### WHAT THIS TASK INVOLVES
The lines from the one holding "Task: Open the edit notes toolbar icon" to the final line of the listing below are to be duplicated exactly, with both ends included and pictures omitted.
========
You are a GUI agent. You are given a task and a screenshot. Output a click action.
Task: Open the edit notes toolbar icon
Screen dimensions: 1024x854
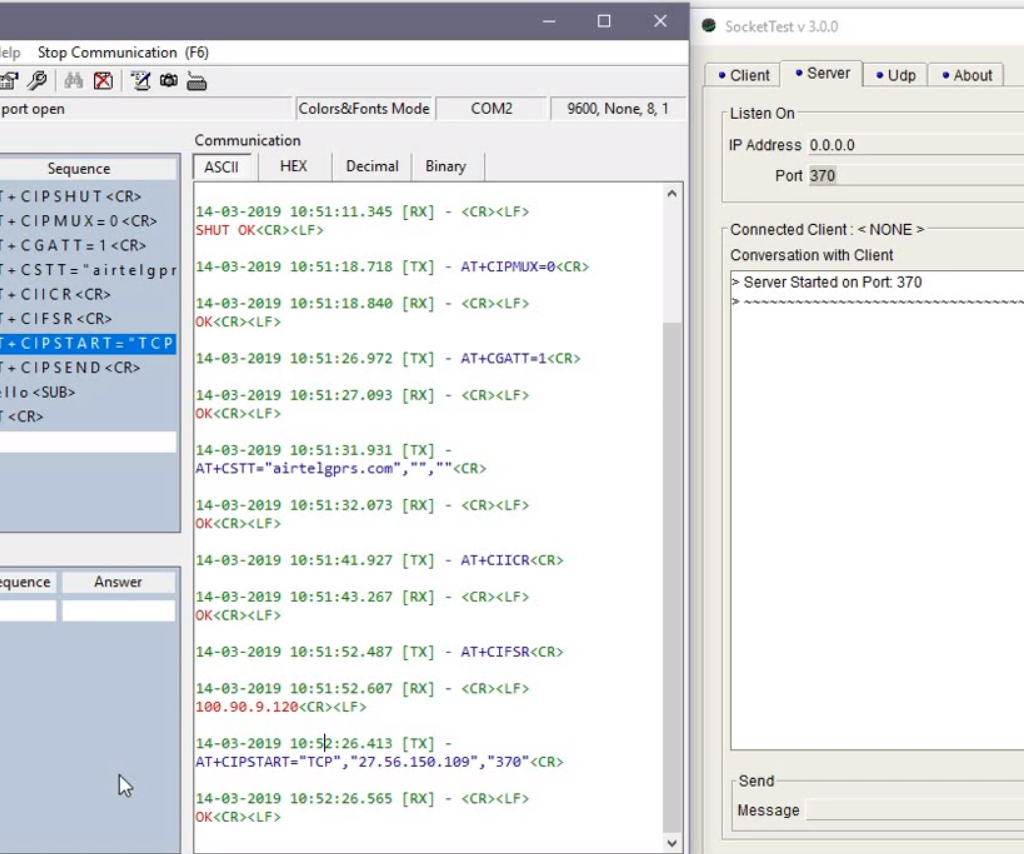pyautogui.click(x=140, y=81)

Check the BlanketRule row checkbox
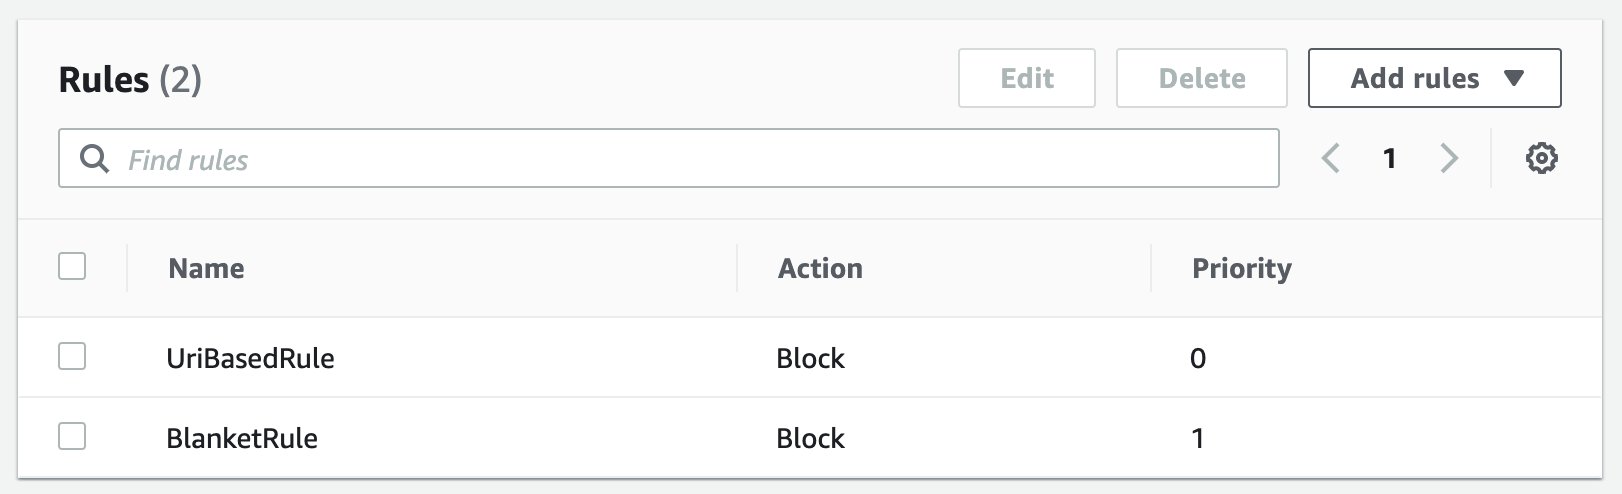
========
### ANSWER
Task: Open the edit notes toolbar icon
Screen dimensions: 1024x854
pyautogui.click(x=140, y=81)

Check the BlanketRule row checkbox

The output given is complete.